Healthy Banana Bread, Take 2

Well well well. Who knew my banana bread recipe here could get healthier?

With a couple of small changes, this recipe cuts out the refined sugar and adds a little bit more protein.

  1. 1 1/2 cups sifted whole wheat flour
  2. 1 1/2 teaspoons baking powder
  3. 1/4 teaspoon baking soda
  4. 1/8 teaspoon kosher salt
  5. 1/4 teaspoon ground cinnamon
  6. 3 medium, ripe (turning brown) bananas, mashed
  7. 1/4 cup egg substitute
  8. 1/4 cup + 1/8 cup agave nectar
  9. 1/4 cup all natural unsweetened applesauce
  10. 1 tbsp all natural smooth peanut butter
Preheat oven to 350 degrees and grease an 8x4x2 loaf pan.
  • In a medium mixing bowl, combine the first 5 ingredients (flour, baking soda, baking powder, salt, cinnamon).
  • In a smaller mixing bowl, combine the next four ingredients (bananas, egg, agave nectar, applesauce, peanut butter).
  • In the dry ingredient bowl, make a well in the center.
  • Pour the wet ingredients all at once into the well.
  • Combine ingredients til dry is now wet like a batter.

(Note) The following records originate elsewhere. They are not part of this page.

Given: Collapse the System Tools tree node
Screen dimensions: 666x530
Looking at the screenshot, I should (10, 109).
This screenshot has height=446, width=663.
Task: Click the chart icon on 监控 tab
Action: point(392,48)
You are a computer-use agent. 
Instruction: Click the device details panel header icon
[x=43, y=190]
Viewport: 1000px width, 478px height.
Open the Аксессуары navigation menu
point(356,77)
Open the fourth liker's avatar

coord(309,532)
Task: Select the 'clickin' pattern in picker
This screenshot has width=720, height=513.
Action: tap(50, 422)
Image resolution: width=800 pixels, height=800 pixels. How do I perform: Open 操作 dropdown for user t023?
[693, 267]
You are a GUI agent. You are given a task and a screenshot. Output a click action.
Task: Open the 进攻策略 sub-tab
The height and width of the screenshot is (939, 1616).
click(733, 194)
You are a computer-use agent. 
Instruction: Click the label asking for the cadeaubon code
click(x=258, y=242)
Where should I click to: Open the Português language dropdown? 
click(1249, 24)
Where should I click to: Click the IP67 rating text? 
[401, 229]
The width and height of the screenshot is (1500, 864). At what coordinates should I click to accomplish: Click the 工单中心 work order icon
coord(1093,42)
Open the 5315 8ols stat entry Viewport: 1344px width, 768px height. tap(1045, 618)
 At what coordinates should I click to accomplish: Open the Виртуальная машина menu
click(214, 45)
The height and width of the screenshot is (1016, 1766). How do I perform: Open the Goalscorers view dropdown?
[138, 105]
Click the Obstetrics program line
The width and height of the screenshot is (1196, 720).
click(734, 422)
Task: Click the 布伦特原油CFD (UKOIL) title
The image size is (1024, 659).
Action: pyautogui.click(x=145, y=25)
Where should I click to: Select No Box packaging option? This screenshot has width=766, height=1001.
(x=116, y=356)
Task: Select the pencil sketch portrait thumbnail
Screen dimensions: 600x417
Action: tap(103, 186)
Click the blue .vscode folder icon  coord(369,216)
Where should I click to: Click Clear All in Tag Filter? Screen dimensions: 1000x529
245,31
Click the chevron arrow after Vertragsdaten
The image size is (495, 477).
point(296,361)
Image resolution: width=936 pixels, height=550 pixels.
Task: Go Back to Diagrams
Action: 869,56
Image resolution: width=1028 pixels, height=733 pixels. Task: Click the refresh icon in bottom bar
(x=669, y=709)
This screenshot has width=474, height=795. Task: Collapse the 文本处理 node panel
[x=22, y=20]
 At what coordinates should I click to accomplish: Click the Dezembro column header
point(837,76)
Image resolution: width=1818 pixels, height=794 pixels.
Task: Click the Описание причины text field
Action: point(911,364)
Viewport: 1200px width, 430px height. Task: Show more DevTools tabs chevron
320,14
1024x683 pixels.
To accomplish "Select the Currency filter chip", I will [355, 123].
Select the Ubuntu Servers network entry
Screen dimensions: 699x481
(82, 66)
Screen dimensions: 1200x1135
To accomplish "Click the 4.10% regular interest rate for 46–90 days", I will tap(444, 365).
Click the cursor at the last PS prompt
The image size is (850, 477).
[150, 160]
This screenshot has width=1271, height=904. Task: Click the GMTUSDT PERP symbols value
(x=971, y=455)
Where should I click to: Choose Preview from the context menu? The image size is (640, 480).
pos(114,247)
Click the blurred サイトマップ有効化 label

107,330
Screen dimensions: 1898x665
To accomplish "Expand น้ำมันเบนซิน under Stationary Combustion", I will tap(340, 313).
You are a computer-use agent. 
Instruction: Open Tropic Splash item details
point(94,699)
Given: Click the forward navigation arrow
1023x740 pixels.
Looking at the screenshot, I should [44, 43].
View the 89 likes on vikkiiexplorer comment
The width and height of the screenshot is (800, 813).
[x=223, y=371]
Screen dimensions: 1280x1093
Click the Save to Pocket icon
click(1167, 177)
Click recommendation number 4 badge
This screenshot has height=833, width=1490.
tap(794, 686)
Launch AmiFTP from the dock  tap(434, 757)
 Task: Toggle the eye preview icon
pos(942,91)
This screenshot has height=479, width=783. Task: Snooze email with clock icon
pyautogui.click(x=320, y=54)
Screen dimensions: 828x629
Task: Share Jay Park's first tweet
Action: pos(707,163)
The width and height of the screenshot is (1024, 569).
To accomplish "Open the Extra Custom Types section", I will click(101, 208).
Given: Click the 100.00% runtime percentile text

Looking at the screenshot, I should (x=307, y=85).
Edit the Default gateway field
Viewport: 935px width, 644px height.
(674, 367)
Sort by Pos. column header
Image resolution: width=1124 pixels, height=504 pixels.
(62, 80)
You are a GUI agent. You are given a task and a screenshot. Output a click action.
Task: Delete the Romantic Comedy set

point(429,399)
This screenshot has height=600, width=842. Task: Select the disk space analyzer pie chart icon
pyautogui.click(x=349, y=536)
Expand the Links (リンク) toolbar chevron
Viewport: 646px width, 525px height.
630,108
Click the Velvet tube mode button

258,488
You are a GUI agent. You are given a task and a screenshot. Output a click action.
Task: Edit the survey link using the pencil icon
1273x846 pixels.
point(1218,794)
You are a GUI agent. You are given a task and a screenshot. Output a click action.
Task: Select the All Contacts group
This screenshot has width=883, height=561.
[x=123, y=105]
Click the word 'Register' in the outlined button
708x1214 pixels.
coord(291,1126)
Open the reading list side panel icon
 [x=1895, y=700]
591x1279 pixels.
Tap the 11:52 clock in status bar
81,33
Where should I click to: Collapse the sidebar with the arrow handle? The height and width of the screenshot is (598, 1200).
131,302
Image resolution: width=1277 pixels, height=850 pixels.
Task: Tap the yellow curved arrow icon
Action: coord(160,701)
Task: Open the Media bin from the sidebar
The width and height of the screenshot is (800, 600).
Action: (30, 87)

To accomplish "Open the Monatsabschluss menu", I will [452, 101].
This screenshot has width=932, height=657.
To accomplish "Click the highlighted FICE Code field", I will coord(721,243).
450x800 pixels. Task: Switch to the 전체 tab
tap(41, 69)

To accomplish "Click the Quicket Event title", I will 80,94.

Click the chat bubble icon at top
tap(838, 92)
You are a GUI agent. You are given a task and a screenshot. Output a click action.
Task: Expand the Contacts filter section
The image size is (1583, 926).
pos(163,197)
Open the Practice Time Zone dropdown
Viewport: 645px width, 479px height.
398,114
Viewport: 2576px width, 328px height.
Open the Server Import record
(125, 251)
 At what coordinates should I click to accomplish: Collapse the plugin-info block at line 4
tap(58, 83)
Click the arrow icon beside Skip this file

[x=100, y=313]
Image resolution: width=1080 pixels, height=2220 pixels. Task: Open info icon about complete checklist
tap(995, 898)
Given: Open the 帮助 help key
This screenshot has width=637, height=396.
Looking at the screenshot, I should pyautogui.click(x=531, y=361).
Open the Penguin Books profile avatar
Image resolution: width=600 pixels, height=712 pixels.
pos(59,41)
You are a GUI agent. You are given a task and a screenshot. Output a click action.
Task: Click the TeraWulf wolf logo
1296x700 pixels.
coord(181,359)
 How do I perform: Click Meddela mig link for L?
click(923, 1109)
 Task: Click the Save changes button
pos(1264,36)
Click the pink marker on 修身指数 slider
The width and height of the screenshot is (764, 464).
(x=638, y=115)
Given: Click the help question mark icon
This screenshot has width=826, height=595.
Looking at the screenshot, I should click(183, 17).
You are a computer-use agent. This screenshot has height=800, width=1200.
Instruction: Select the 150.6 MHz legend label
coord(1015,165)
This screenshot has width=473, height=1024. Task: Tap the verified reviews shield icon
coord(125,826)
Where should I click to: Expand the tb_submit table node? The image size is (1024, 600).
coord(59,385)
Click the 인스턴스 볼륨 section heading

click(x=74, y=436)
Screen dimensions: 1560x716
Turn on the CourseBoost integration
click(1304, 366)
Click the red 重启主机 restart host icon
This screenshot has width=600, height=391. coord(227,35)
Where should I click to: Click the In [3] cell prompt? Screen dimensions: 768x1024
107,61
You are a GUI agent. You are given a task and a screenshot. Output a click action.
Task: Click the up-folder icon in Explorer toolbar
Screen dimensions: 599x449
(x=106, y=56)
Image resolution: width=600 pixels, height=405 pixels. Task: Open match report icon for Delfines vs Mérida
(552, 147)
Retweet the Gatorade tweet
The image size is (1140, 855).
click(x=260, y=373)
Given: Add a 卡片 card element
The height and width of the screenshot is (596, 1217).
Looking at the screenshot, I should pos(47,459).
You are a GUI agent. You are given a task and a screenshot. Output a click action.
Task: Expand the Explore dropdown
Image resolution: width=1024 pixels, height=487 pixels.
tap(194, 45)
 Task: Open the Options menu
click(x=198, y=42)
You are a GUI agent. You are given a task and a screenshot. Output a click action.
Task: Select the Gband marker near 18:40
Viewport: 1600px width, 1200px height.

The batter will be lumpy. Do not over mix.
  • Place batter in greased loaf pan.
  • Place in oven for 50-55 minutes, until a toothpick (or slender picking type object of your choice) comes out clean when you insert it in the center of the bread.
  • Let cool completely on wire rack (pop it out of pan)
  • Wrap it in plastic wrap for about 24 hours (if you can wait that long) before cutting into it.
  • Serves 8 slices

Nutrition Facts

Serving Size: 1 slices

Amount per Serving

Calories 150
Calories from Fat 12.4

% Daily Value *

Total Fat 1.38g
Saturated Fat 0.13g
Cholesterol 0mg
Sodium 184.72mg
Total Carbohydrate 32.88g
Dietary Fiber 5.03g
Sugars 12.56g
Protein 4.63g

1 comment:

  1. I can't wait to make this! I have a zucchini bread recipe from my mom that I love, but it's full of unhealthy stuff. This would be a great base for a healthier version!